Sergei Polonsky Awaits Extradition in Phnom Penh Prison

Following his dramatic arrest on Koh Rong off the coast of Sihanoukville on Monday, wanted Russian oligarch Sergei Polonsky was on Tuesday transported to Phnom Penh’s PJ Prison to await extradition to Moscow, where he will stand trial on multimillion-dollar embezzlement charges.

Mr. Polonsky, 41, who was last week added to Interpol’s list of most-wanted criminals for “large scale fraud,” was arrested on Koh Rong shortly before noon after evading capture for several hours with the help of several companions. He was transported to Phnom Penh on Monday evening and held at the Interior Ministry overnight.

Russian oligarch Sergei Polonsky makes a phone call inside a police van on his way to PJ Prison in Phnom Penh on Tuesday. (Ben Woods/The Cambodia Daily)
Russian oligarch Sergei Polonsky makes a phone call inside a police van on his way to PJ Prison in Phnom Penh on Tuesday. (Ben Woods/The Cambodia Daily)

“Police will send him to the Phnom Penh Municipal Court and then detain him temporarily at PJ Prison before he is extradited to Russia,” said Deputy National Police Commissioner Lieutenant General Sok Phal.

“The government will issue a sub-decree to extradite him to Russia soon,” he added, without giving an exact date.

Mr. Polonsky’s lawyer, Ros Sitha, admitted that he was powerless to prevent his client’s extradition. “I cannot help him,” Mr. Sitha said.

“My client’s arrest is related to Russian businessmen who have accused him of fraud…and a warrant [was] issued by the Moscow court and sent to Interpol and Cambodian police,” he said.

Mr. Polonsky—who has been living on Koh Dek Kuol, a tiny private island off the coast of Sihanoukville—was charged in absentia in July of embezzling $176 million from about 80 investors in an unfinished Moscow residential development called the Kutuzovskaya Mile.

Mr. Polonsky has repeatedly said that former partners of his Mirax Group real estate firm, since renamed Potok, are responsible for his current legal predicament, as well as the loss of his fortune. In 2008, Forbes Magazine estimated Mr. Polonsky’s wealth at $1.2 billion.

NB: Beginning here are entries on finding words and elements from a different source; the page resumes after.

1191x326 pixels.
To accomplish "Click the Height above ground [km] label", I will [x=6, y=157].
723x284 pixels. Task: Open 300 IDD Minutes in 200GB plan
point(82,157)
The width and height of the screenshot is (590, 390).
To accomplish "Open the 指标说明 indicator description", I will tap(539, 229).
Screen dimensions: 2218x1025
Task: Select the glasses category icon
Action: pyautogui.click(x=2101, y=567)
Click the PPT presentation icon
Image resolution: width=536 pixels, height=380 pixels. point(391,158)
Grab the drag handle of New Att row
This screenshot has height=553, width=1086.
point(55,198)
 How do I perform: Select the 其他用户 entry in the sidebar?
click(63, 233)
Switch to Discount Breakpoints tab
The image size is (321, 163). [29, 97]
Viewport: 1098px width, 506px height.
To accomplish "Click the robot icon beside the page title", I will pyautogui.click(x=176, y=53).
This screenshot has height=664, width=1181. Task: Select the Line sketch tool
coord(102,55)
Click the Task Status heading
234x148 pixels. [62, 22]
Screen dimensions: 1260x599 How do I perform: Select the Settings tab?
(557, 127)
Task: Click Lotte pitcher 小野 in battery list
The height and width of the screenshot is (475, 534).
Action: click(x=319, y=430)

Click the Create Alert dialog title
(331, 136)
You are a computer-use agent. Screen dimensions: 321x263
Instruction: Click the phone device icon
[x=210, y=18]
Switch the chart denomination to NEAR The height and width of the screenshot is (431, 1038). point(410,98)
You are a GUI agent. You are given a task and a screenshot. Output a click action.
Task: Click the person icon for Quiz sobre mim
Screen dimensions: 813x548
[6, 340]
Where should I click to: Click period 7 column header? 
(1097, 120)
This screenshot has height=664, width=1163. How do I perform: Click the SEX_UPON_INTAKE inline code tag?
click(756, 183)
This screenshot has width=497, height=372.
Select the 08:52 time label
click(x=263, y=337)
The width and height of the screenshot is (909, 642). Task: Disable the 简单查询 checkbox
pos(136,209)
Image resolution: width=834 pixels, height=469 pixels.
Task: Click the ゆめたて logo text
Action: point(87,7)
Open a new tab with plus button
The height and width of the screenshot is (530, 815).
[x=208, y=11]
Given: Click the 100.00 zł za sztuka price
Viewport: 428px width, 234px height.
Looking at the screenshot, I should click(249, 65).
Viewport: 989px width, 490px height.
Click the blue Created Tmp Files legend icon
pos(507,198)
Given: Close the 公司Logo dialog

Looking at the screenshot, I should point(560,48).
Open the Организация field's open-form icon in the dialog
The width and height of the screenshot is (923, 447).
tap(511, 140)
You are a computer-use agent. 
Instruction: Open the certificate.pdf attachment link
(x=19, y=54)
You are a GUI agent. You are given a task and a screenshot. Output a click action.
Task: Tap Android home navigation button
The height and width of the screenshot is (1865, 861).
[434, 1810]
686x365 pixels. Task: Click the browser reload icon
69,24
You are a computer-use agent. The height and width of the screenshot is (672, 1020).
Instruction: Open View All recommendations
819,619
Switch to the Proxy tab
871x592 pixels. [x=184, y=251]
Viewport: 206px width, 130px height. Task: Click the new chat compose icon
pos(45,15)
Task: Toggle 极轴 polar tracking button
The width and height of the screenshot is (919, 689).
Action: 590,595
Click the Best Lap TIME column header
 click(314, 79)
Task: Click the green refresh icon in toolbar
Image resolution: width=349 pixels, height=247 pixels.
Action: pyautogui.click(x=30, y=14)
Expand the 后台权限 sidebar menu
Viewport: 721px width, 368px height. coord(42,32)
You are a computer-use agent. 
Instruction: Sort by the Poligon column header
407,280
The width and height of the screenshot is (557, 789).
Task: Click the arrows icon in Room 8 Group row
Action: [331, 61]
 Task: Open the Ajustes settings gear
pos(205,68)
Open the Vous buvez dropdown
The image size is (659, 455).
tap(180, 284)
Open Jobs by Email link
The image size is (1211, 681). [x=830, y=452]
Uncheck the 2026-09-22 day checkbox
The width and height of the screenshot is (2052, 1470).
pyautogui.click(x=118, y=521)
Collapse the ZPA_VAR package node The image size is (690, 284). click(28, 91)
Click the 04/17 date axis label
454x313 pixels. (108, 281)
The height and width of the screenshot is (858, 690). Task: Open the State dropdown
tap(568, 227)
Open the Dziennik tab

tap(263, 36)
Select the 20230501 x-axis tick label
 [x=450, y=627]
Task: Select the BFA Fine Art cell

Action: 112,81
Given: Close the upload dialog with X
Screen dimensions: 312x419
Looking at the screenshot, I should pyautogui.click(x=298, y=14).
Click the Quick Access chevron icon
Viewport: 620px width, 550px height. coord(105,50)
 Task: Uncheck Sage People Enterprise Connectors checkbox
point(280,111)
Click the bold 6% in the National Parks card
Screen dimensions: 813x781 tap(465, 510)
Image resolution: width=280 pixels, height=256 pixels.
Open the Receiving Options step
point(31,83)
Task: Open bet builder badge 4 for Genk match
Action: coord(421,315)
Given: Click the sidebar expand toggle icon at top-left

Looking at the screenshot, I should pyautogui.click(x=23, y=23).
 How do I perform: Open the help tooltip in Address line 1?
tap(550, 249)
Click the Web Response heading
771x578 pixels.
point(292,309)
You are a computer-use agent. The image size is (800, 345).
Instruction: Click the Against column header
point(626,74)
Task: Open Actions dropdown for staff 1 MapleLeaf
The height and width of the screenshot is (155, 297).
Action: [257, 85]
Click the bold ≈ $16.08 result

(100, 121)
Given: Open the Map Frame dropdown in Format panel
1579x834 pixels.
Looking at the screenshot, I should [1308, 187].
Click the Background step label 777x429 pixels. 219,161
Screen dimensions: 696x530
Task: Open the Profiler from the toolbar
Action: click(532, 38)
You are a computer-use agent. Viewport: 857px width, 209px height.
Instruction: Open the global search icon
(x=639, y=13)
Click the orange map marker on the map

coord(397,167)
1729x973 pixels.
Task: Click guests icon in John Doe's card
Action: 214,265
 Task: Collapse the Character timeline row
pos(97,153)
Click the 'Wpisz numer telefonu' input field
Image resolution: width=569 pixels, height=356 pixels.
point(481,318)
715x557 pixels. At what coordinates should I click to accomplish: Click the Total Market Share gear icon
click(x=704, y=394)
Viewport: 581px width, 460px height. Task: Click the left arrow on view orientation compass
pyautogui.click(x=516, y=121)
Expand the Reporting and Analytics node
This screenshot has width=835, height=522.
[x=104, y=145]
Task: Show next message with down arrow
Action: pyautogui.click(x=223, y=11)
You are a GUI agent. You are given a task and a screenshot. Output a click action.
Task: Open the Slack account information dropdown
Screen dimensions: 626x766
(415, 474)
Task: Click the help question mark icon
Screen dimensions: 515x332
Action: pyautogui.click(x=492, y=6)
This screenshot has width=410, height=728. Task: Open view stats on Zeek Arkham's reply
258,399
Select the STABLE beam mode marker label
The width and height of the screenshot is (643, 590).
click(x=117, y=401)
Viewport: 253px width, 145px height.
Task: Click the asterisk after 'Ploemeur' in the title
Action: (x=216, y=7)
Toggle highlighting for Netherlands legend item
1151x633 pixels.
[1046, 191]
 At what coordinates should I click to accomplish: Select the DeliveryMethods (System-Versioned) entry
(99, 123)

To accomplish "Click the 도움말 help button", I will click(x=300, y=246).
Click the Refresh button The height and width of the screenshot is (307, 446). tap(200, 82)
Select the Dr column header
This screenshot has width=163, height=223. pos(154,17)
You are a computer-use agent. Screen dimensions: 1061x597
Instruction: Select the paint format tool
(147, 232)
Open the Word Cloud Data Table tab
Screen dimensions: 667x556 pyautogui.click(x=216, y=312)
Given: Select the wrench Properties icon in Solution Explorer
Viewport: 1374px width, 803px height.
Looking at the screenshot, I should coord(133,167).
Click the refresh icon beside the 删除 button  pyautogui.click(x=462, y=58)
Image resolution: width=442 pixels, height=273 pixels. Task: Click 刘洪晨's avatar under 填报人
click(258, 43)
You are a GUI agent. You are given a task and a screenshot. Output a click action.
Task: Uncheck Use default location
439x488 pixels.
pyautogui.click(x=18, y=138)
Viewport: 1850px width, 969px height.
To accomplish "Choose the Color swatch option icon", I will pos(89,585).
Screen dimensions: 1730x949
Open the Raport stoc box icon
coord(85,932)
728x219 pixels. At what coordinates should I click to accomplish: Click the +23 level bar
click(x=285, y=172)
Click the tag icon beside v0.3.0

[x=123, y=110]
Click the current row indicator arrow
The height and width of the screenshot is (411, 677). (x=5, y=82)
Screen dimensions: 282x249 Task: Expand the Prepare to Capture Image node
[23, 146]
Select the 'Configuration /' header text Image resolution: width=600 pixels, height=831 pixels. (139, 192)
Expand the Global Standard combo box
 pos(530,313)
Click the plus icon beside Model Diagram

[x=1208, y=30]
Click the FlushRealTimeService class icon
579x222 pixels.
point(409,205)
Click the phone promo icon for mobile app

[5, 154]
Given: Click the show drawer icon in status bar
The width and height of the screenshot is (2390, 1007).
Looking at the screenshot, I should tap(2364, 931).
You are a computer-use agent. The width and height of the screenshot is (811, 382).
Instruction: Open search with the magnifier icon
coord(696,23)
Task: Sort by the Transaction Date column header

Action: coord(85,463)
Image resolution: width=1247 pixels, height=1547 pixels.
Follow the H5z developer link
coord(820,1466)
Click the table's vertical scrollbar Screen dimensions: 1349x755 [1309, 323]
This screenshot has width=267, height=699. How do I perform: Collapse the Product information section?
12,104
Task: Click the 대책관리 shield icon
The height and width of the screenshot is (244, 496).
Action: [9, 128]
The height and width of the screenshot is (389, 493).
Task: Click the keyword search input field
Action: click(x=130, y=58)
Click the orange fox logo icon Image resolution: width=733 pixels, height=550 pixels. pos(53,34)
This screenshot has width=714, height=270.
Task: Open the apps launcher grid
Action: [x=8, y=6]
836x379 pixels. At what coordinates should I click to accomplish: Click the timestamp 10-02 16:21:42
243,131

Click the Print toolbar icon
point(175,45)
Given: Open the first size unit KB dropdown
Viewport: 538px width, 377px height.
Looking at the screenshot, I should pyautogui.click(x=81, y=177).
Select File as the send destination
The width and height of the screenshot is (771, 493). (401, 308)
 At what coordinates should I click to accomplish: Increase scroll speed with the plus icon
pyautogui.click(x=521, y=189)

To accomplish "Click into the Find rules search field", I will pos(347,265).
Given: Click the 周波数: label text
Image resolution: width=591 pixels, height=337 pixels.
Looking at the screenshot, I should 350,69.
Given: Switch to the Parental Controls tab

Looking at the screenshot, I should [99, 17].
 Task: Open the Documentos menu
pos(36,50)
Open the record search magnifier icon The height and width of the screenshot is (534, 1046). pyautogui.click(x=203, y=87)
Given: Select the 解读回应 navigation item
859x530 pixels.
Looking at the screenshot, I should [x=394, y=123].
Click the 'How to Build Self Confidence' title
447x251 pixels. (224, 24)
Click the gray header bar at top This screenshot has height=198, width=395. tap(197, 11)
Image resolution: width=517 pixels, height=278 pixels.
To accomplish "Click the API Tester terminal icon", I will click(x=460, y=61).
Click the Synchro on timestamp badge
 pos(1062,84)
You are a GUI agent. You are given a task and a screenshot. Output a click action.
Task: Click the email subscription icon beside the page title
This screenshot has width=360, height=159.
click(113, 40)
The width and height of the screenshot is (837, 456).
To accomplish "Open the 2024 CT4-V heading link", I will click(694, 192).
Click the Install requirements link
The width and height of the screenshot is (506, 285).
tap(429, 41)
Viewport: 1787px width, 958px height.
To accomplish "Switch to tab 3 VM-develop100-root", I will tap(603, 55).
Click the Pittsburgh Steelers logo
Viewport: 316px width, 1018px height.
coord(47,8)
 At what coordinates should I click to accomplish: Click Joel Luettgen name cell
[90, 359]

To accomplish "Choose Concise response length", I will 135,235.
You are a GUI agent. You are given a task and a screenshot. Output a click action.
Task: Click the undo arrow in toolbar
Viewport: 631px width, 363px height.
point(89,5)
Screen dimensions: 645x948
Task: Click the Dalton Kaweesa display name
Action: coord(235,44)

At about 4 p.m. Tuesday, a handcuffed and sullen Mr. Polonsky arrived by police van at the Phnom Penh Municipal Court, where he was granted a brief audience with his lawyer, Mr. Sitha. Mr. Polonsky asked Mr. Sitha to contact the Russian Embassy, keep an eye on Koh Dek Kuol and bring him food while incarcerated. Asked by a reporter what he hoped to achieve by fleeing from police on Monday, Mr. Polonsky shook his head.

“I don’t know,” he said, “I don’t know.”

Mr. Polonsky said there was still hope he might find justice in Russia, so long as he receives a fair trial.

“I believe [I will] win, and I am waiting for a true court [trial].”

Hou Puthvisal, director of PJ Prison, confirmed that Mr. Polonsky arrived at the facility at about 5:30 p.m. Tuesday.

A representative of the Russian Embassy declined to comment.

Perhaps best known for being punched by fellow oligarch and former KGB operative Alexander Lebedev during a televised debate about the financial crisis in 2011, news of Mr. Polonsky’s arrest on Monday has been widely reported by the international media, though details of his ill-fated escape attempt on Koh Rong varied significantly.

The Independent, a British newspaper, reported that Mr. Polonsky was captured during a “beach-front raid on an island he owns,” while the website of Russian TV channel Rossiya 24 stated that police fired shots during the operation.

According to London’s The Telegraph, “police hunted Mr. Polonsky for hours after he swam to the mainland and hid in the jungle.”

Koh Rong is about 20 km from the coast of mainland Cambodia.